Researchers have cited drawbacks, including boredom and burnout toward academic material, less time for family and extracurricular activities, lack of sleep and increased stress.
"At all grade levels, doing other things after school can have positive effects," Cooper says.
"To the extent that homework denies access to other leisure and community activities, it's not serving the child's best interest." Children of all ages need down time in order to thrive, says Denise Pope, Ph D, a professor of education at Stanford University and a co-founder of Challenge Success, a program that partners with secondary schools to implement policies that improve students' academic engagement and well-being.
If you look into this, as we did, you'll find that most teacher training programs, even at top universities such as Harvard, don't include such courses." The realm of education seems to be one that is concerned with making sure that teachers are constantly learning about new theories and techniques. Jay Matthews, in another Washington Post article, "The Weak Case Against Homework" argues that he remembers "what class was like on days when I had not done my homework. The latter was a much more engaging and useful educational experience than the former." That was seriously underwhelming. I was very disappointed in what I found as I read more and more about the topic of homework.
So, the fact that so few educators are taught about homework really surprised me. I was hoping to find some inspiration or enthusiasm for homework. And, I do have some frame of reference, after all I was a student for many years myself.
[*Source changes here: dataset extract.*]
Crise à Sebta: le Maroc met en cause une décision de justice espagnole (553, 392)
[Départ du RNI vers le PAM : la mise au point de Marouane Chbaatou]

I'm guessing that most teachers already feel that their homework is meaningful.
"Little kids and big kids need unstructured time for play each day," she says.
Certainly, time for physical activity is important for kids' health and well-being.
In a recent study of Spanish students, Rubén Fernández-Alonso, Ph D, and colleagues found that students who were regularly assigned math and science homework scored higher on standardized tests.
But when kids reported having more than 90 to 100 minutes of homework per day, scores declined (, 2015).